Como revela no seu posfácio, Montanari descobriu o país árabe acompanhando o marido que estava em missão pela Cruz Vermelha. A fotógrafa só sabia de características básicas do local, que até podem soar desconhecidas pelo leitor: a Al Qaeda e seu fundador, Osama Bin Laden, o PIB baixíssimo – um dos menores do mundo, e armas fazem parte do cotidiano como o aparelho celular no Ocidente, principalmente as AK-47 (duas por habitante, incluindo crianças e recém-nascidos).

O mundo de Aisha reúne três histórias sobre algumas dessas iemenitas que saem de casa vestindo dos pés a cabeça o denominado niqab – ou nicabe –, o véu negro que revela apenas os seus olhos. A vestimenta é frequente nos países da Península Arábica como o Iêmen, mas também pode ser encontrado em outras nações de tradição religiosa muçulmana.

Dono de um traço rústico e estilizado, lembrando até a arte da iraniana Marjane Satrapi em Persépolis, Bertotti aponta que o hábito secular de trajar o niqab não saiu de moda nos guarda-roupas de 95% das mulheres do Iêmen em decorrência da obrigação, mais do que a própria tradição.

A primeira parte do álbum já exemplifica isso de forma brusca, quando a garota que dá nome ao capítulo, Sabiha, é vítima de violência doméstica por se debruçar na janela secretamente pela manhã, sem o uso do niqab.

No segundo tomo, o leitor é apresentado a Hammeda, uma senhora empreendedora de vários restaurantes e hotéis que lutou para criar sozinha os filhos depois que o marido morreu, razão de ser duramente criticada pela sociedade mulçumana. Nos anos 1960, ela começou os negócios encarando o preconceito e alimentando soldados durante a guerra civil.

Por fim, a terceira e mais longa, mostra a jovem Aisha e outras iemenitas que a cercam no seu cotidiano. Situações como frequentar um emprego no qual só existem homens no ambiente e ser alvo de preconceitos, mesmo usando o véu, ou a pressão de se casar o mais rápido possível são abordadas não só no traço de Bertotti, mas nos registros fotográficos de Montanari, que também aparece como personagem.

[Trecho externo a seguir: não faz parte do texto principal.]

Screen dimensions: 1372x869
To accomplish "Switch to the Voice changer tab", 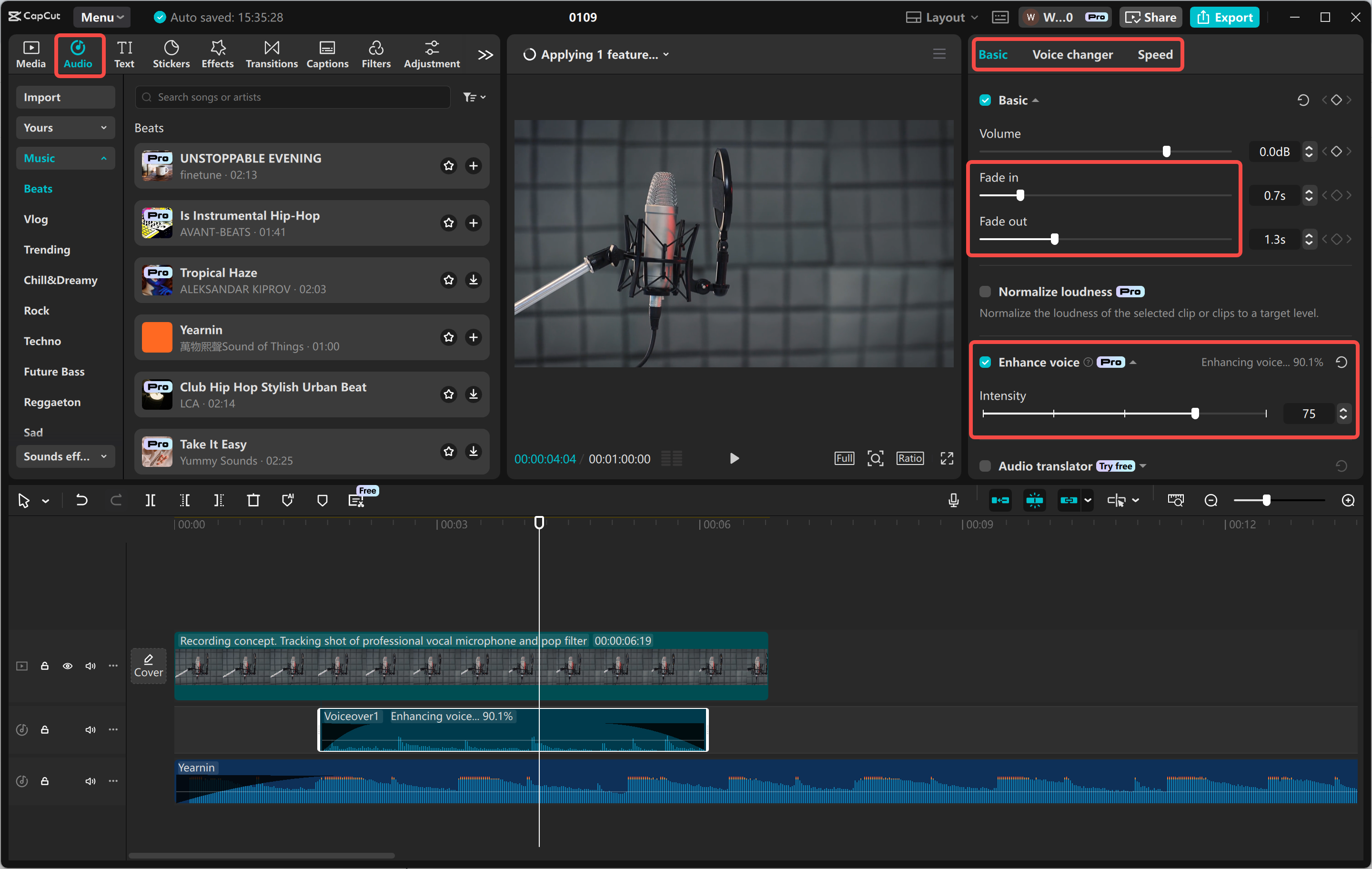I will click(1072, 55).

Tal narrativa “hibrida” – montando suas páginas com desenhos e fotos –remete à obra francesa O Fotógrafo (lançado por aqui pela Conrad), que conta a jornada de Didier Lefèvre no Afeganistão acompanhando os Médicos Sem Fronteiras. Ilustrada e adaptada por Emmanuel Guibert (autor de A Guerra de Alan, publicada aqui pela Zarabatana) com diagramação de Frédéric Lemercier (veja as resenhas dos volumes 1, 2 e 3).

A grande diferença entre as abordagens é que O mundo de Aisha sobrepõe balões às fotografias, mas igualmente serve para dar uma “realidade” aproximada e de carne e osso para ambos os relatos. Com a arte “preenchendo” e guiando as histórias, os cliques oferecem um choque de veracidade documental.

O que fica mais evidente no decorrer das três partes não é apenas a revolução silenciosa propriamente dita, na qual a geração entrevistada tem a consciência de lutar para a próxima não passar pelos mesmos obstáculos e preconceitos que elas enfrentaram.

Da mesma forma como foi revelador para a fotojornalista, o leitor também passa a enxergar além do anonimato dessas “manchas negras”, seja em virtude do uso do niqab, seja pela trajetória violenta que essas mulheres passam.

A edição da Nemo apresenta capa cartonada com orelhas, formato 17 x 24 cm, uma boa impressão em papel pólen, biografia dos idealizadores e fotografias nas últimas páginas. Apesar de ser uma obra de Ugo Bertotti, caberia tranquilamente o nome de Agnes Montanari figurar ao seu lado na capa. Afinal, as fotos são de autoria dela e suas entrevistas serviram de base para O mundo de Aisha.

O único “escorregão” na revisão coube à parte de agradecimentos, na última página, em que o quadrinhista oferece o trabalho à esposa Raffaella Bertotti, que está grafado “Rafaela” (a forma correta aparece no crédito fotográfico do autor, na orelha da edição).

Logicamente, esse errinho não influência na nota ou na avaliação de um sempre bem-vindo e esclarecedor material europeu.